▶ **Task**:
Reproduce the material below verbatim, line for line.

▶ **Provided data**:
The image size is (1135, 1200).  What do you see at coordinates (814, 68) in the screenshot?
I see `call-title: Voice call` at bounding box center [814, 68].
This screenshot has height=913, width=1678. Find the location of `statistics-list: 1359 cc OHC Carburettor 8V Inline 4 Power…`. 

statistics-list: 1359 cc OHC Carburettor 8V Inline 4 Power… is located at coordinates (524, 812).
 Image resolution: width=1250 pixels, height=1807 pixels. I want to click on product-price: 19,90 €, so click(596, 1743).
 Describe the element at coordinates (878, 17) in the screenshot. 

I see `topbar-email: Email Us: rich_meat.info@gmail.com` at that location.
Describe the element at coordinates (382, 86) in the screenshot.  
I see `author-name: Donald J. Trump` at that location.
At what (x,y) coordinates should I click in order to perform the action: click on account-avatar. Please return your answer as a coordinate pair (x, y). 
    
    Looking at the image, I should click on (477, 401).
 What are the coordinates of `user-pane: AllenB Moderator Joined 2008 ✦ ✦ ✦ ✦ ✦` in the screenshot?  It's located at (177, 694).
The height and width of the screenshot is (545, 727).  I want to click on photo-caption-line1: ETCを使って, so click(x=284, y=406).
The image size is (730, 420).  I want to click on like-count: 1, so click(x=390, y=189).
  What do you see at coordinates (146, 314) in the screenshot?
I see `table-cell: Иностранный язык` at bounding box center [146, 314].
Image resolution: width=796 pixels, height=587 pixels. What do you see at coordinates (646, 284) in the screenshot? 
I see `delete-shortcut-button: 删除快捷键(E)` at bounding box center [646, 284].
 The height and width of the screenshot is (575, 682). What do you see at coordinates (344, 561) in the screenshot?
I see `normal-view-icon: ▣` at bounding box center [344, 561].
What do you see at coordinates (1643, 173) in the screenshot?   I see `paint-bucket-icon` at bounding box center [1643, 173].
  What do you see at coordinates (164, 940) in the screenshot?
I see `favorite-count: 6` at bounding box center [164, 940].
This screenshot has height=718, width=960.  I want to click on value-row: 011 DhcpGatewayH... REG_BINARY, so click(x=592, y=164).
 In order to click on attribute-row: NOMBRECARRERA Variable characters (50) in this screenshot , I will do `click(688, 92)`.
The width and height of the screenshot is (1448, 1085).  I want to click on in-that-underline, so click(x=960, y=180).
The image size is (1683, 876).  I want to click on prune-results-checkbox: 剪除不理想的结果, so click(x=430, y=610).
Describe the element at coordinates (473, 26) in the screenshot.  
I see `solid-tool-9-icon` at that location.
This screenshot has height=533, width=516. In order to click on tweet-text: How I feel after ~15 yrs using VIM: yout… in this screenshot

▶ **Exercise response**:
The image size is (1135, 1200).  What do you see at coordinates (814, 68) in the screenshot?
I see `call-title: Voice call` at bounding box center [814, 68].
This screenshot has height=913, width=1678. Find the location of `statistics-list: 1359 cc OHC Carburettor 8V Inline 4 Power…`. 

statistics-list: 1359 cc OHC Carburettor 8V Inline 4 Power… is located at coordinates (524, 812).
 Image resolution: width=1250 pixels, height=1807 pixels. I want to click on product-price: 19,90 €, so click(596, 1743).
 Describe the element at coordinates (878, 17) in the screenshot. 

I see `topbar-email: Email Us: rich_meat.info@gmail.com` at that location.
Describe the element at coordinates (382, 86) in the screenshot.  
I see `author-name: Donald J. Trump` at that location.
At what (x,y) coordinates should I click in order to perform the action: click on account-avatar. Please return your answer as a coordinate pair (x, y). 
    
    Looking at the image, I should click on (477, 401).
 What are the coordinates of `user-pane: AllenB Moderator Joined 2008 ✦ ✦ ✦ ✦ ✦` in the screenshot?  It's located at (177, 694).
The height and width of the screenshot is (545, 727).  I want to click on photo-caption-line1: ETCを使って, so click(x=284, y=406).
The image size is (730, 420).  I want to click on like-count: 1, so click(x=390, y=189).
  What do you see at coordinates (146, 314) in the screenshot?
I see `table-cell: Иностранный язык` at bounding box center [146, 314].
Image resolution: width=796 pixels, height=587 pixels. What do you see at coordinates (646, 284) in the screenshot? 
I see `delete-shortcut-button: 删除快捷键(E)` at bounding box center [646, 284].
 The height and width of the screenshot is (575, 682). What do you see at coordinates (344, 561) in the screenshot?
I see `normal-view-icon: ▣` at bounding box center [344, 561].
What do you see at coordinates (1643, 173) in the screenshot?   I see `paint-bucket-icon` at bounding box center [1643, 173].
  What do you see at coordinates (164, 940) in the screenshot?
I see `favorite-count: 6` at bounding box center [164, 940].
This screenshot has height=718, width=960.  I want to click on value-row: 011 DhcpGatewayH... REG_BINARY, so click(x=592, y=164).
 In order to click on attribute-row: NOMBRECARRERA Variable characters (50) in this screenshot , I will do `click(688, 92)`.
The width and height of the screenshot is (1448, 1085).  I want to click on in-that-underline, so click(x=960, y=180).
The image size is (1683, 876).  I want to click on prune-results-checkbox: 剪除不理想的结果, so click(x=430, y=610).
Describe the element at coordinates (473, 26) in the screenshot.  
I see `solid-tool-9-icon` at that location.
This screenshot has height=533, width=516. In order to click on tweet-text: How I feel after ~15 yrs using VIM: yout… in this screenshot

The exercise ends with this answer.